Available data Start Marker
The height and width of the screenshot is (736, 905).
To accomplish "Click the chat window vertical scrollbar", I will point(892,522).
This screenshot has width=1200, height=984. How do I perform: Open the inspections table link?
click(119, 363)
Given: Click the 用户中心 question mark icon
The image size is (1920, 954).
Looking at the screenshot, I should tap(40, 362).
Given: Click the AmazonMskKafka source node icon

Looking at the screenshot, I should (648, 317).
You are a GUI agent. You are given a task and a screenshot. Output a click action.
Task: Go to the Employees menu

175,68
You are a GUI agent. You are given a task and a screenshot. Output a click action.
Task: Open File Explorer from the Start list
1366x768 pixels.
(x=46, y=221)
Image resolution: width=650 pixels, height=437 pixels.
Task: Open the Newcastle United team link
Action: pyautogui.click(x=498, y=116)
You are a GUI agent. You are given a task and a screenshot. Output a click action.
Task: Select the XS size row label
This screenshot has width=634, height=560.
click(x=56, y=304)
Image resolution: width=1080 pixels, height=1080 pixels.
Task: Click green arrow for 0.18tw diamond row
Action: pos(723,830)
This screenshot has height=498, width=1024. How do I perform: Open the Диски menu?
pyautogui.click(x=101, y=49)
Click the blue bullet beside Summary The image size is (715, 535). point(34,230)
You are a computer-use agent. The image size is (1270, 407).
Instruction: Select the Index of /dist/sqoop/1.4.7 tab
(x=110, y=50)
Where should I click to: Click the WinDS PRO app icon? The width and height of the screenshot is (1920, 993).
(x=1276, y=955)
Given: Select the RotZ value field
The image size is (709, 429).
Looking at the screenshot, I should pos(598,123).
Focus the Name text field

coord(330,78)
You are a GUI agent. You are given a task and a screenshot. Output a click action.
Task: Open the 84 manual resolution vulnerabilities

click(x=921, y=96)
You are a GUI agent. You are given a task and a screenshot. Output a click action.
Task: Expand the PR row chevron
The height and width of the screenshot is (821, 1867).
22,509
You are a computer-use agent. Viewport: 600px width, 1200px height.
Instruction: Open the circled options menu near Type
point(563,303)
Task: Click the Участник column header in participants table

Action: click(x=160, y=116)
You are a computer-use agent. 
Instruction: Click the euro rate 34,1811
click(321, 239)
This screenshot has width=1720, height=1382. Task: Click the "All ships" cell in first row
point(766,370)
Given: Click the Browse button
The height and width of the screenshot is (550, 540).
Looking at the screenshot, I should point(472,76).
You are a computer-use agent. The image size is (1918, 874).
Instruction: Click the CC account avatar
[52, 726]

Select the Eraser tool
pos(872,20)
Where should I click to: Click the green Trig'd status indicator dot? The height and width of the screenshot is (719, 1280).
Available data End Marker
### [Task item]
Copy the records. Each line should match exactly.

### [Solution]
The height and width of the screenshot is (736, 905).
To accomplish "Click the chat window vertical scrollbar", I will point(892,522).
This screenshot has width=1200, height=984. How do I perform: Open the inspections table link?
click(119, 363)
Given: Click the 用户中心 question mark icon
The image size is (1920, 954).
Looking at the screenshot, I should tap(40, 362).
Given: Click the AmazonMskKafka source node icon

Looking at the screenshot, I should (648, 317).
You are a GUI agent. You are given a task and a screenshot. Output a click action.
Task: Go to the Employees menu

175,68
You are a GUI agent. You are given a task and a screenshot. Output a click action.
Task: Open File Explorer from the Start list
1366x768 pixels.
(x=46, y=221)
Image resolution: width=650 pixels, height=437 pixels.
Task: Open the Newcastle United team link
Action: pyautogui.click(x=498, y=116)
You are a GUI agent. You are given a task and a screenshot. Output a click action.
Task: Select the XS size row label
This screenshot has width=634, height=560.
click(x=56, y=304)
Image resolution: width=1080 pixels, height=1080 pixels.
Task: Click green arrow for 0.18tw diamond row
Action: pos(723,830)
This screenshot has height=498, width=1024. How do I perform: Open the Диски menu?
pyautogui.click(x=101, y=49)
Click the blue bullet beside Summary The image size is (715, 535). point(34,230)
You are a computer-use agent. The image size is (1270, 407).
Instruction: Select the Index of /dist/sqoop/1.4.7 tab
(x=110, y=50)
Where should I click to: Click the WinDS PRO app icon? The width and height of the screenshot is (1920, 993).
(x=1276, y=955)
Given: Select the RotZ value field
The image size is (709, 429).
Looking at the screenshot, I should pos(598,123).
Focus the Name text field

coord(330,78)
You are a GUI agent. You are given a task and a screenshot. Output a click action.
Task: Open the 84 manual resolution vulnerabilities

click(x=921, y=96)
You are a GUI agent. You are given a task and a screenshot. Output a click action.
Task: Expand the PR row chevron
The height and width of the screenshot is (821, 1867).
22,509
You are a computer-use agent. Viewport: 600px width, 1200px height.
Instruction: Open the circled options menu near Type
point(563,303)
Task: Click the Участник column header in participants table

Action: click(x=160, y=116)
You are a computer-use agent. 
Instruction: Click the euro rate 34,1811
click(321, 239)
This screenshot has width=1720, height=1382. Task: Click the "All ships" cell in first row
point(766,370)
Given: Click the Browse button
The height and width of the screenshot is (550, 540).
Looking at the screenshot, I should point(472,76).
You are a computer-use agent. The image size is (1918, 874).
Instruction: Click the CC account avatar
[52, 726]

Select the Eraser tool
pos(872,20)
Where should I click to: Click the green Trig'd status indicator dot? The height and width of the screenshot is (719, 1280).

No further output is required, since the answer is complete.